No experiment is needed. LOOK AT A MAP. It's obvious that the road runs parallel with old 45. 45 today goes through paulding, heads south east, south, and then south west and eventually you find the turn where the paulding light viewing area is. That's why the light always goes down to the right. If you saw something else down by the river or in the trees then I will believe you but everything else is car lights.
I love how these dottoheads do so much research before enlightening us with such wisdom. Would be nice if you would actually read the posts on this forum and hear what people have seen instead of saying "if you see something else...... um yeah we saw other things that are not car lights, lmao. That would be why we don't know what it is..... we know what fricken car lights look like and i for one have said a hundred times i have seen car lights so thanks for solving the mystery for me that didnt exist. But i have seen other things that have no explanation yet. do your homework dittohead! You dont even know why i am calling you a dittohead cuz you didnt even read three posts up, too funny.

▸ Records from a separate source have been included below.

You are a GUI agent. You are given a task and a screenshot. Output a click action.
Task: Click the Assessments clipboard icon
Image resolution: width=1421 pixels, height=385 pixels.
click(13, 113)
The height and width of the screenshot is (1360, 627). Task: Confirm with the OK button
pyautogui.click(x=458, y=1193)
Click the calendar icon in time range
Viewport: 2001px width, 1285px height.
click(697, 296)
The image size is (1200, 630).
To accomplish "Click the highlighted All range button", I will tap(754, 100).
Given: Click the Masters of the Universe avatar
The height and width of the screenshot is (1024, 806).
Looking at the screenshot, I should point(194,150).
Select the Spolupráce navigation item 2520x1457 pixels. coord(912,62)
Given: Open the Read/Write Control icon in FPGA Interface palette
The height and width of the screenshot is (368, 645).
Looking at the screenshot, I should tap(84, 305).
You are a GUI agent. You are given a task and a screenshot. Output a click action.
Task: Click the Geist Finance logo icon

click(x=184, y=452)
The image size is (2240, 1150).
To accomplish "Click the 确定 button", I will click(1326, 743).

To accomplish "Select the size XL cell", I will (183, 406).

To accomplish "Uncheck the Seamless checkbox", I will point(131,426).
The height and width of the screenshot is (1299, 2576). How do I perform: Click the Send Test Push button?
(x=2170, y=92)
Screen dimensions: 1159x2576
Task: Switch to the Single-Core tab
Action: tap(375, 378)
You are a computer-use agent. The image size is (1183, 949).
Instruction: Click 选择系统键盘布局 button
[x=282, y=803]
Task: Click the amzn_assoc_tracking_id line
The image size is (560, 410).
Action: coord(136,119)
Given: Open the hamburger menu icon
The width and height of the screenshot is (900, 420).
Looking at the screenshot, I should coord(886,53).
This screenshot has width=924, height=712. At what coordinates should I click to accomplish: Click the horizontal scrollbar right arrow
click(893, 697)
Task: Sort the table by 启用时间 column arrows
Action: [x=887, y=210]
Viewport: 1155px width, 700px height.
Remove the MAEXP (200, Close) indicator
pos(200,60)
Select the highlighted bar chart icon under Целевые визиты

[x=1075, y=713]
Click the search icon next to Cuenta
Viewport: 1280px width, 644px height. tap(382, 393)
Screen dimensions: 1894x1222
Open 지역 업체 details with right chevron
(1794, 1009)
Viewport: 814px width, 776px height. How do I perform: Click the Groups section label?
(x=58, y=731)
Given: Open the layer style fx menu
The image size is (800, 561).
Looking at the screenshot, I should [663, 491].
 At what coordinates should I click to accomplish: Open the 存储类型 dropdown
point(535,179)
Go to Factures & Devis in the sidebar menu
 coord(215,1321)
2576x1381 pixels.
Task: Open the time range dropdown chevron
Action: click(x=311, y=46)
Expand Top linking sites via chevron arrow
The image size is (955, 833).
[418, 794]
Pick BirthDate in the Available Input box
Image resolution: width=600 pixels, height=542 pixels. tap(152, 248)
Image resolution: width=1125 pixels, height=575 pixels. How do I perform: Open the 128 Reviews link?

i do not agree at all with that. go to this link....look at the map. go north of town to robins pond rd. you are facing north west at the sight of the guardrail blocking you from traveling any further down robins pond rd. you are not even looking towards hwy. 45, or old 45! there is nothing in the direction you are looking at the correct spot on robins pond road. any also, the light lasts for longer than 90 seconds.....and also, why does it only occur in 15 minute intervals (when i have been there)? your telling me cars only travel that road you are talking about in 15-20 min intervals? i think you too were at the wrong spot watching your car lights. here is the link of the spot. www.mapquest.com/maps/Watersmeet+MI/
You're a dumbass. I've been there and looked at a map and it's car lights. "Durrrrr...I live in the U.P. eh and I haz good education and talkz to janet about 3 toed ghouls. It can't be car lites cuz car litez only goes 500 foots dur" find robins pond rd....it goes northwest, you can only drive down that road approx. a mile to the viewing spot.